← Back to context

Comment by aspenmartin

5 days ago

If benchmarks didn’t exist we would have to invent them because “vibes” is a ridiculous idea: oh I know I’ll be super unscientific and horrendously biased and that’s far better than a team of experts carefully AND CONTINUALLY developing a variety of benchmarks of varying quality that…hmm all point to the same thing.

You can’t benchmaxx an eval that comes after your model release.

Consider also benchmaxxing makes no sense from an incentive structure: the quality of these models is directly correlated by how well you can measure true performance in the wild. If they were just stupidly benchmaxxing they would be unable to do trustworthy ablations or know how well the model will perform in their product.

Remember the famous case of asserted benchmaxxing from llama 4? The entire org was gutted and the ceo spent billions hiring better people. Every lab takes evaluations extremely seriously.

> You can’t benchmaxx an eval that comes after your model release

Sure you can, just do it silently and don't tell the people hitting your API that the model is different now. Unless it's open weight, we're just taking your word for it. Even better, do a VW and try to detect which benchmark is running, then change to a hyper specialized model that is trained on it.

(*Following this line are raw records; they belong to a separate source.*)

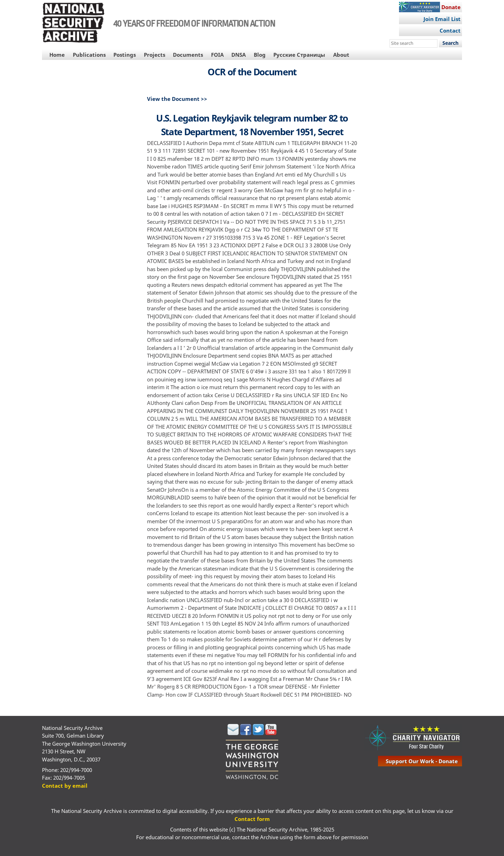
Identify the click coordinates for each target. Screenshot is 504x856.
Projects (154, 55)
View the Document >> (177, 99)
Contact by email (65, 786)
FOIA (217, 55)
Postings (125, 55)
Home (57, 55)
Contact (450, 30)
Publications (89, 55)
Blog (260, 55)
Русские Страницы (299, 55)
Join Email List (442, 19)
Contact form (252, 819)
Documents (188, 55)
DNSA (238, 55)
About (341, 55)
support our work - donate (422, 761)
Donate (451, 7)
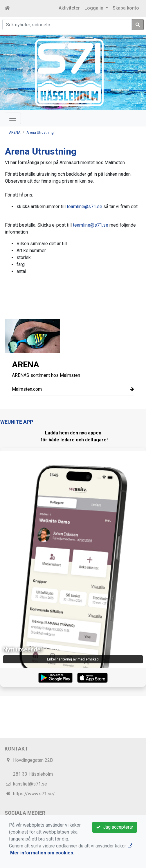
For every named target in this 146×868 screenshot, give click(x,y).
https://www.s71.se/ (34, 794)
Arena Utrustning (40, 132)
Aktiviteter (69, 8)
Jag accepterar (115, 827)
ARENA (15, 132)
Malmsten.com (73, 389)
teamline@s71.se (84, 207)
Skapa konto (126, 8)
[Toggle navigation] (13, 118)
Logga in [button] (94, 8)
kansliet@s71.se (30, 784)
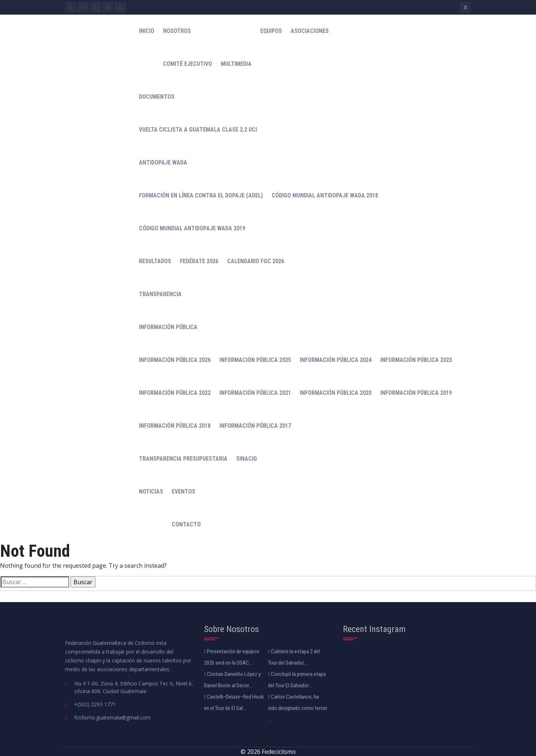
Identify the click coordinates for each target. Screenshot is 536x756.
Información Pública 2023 (416, 360)
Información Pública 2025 (255, 360)
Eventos (184, 491)
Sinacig (246, 458)
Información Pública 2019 (416, 393)
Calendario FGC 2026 (256, 261)
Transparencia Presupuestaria (183, 458)
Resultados (155, 261)
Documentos (156, 97)
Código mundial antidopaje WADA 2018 (325, 195)
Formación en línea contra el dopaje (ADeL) (201, 195)
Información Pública (168, 327)
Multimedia (236, 64)
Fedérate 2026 (199, 261)
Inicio (147, 31)
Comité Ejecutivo (188, 64)
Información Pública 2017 (255, 426)
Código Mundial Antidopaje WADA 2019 (192, 228)
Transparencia (160, 294)
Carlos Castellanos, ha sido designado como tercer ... (298, 708)
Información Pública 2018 (175, 426)
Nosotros (177, 31)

  • > Sure you can, just do it silently and don't tell the people hitting your API that the model is different now. Unless it's open weight, we're just taking your word for it. Even better, do a VW and try to detect which benchmark is running, then change to a hyper specialized model that is trained on it.

    This is...just incredibly conspiratorial and a bit silly. You can make a benchmark right now and run it on the models. They'll have a benchmaxxed model on your...previously non-existent benchmark? I mean: if models really were overfit to benchmarks, which zero lab is doing because its idiotic, against their incentive structure, and easy to detect, then why would we see a slow ascension of performance on say humanity's last exam for one benchmark example? You could trivially get those numbers to close to 100% if you wanted to.

    • I'm not suggesting anyone is doing anything, just stating the objective fact that it is definitely possible for closed-weight model developers, and would be super hard to detect outside of this limit scenario you posit, where it is provably impossible for the provider to have seen the benchmark before it was run (which of course would mean that the benchmark was created entirely "by hand" or using some other provider that is unconnected to the provider you are benchmarking).

      To put it another way: a closed-weight model is, by definition, impossible to independently benchmark.

      1 reply →

    • > This is...just incredibly conspiratorial and a bit silly.

      Do you think? Have you seen the insane valuations at which the AI companies are going to do their IPOs? They surely leave no idea off the table when hundreds of billions of USD are on the line. You could even say they'd be negligent if they'd not at least explore those avenues.

      1 reply →

Vibes is just UX. There's whole careers, teams, and even industries dedicated to it, and yeah it isn't easy because you need aggregate data from people.

  • Um kind of but not really, it’s a mix of UX and actual measurements of what tasks it can do. Also UX is virtually the same thing: scaled quantitative surveys and preference metrics. It’s again, just benchmarking, and it’s done carefully and with best practices.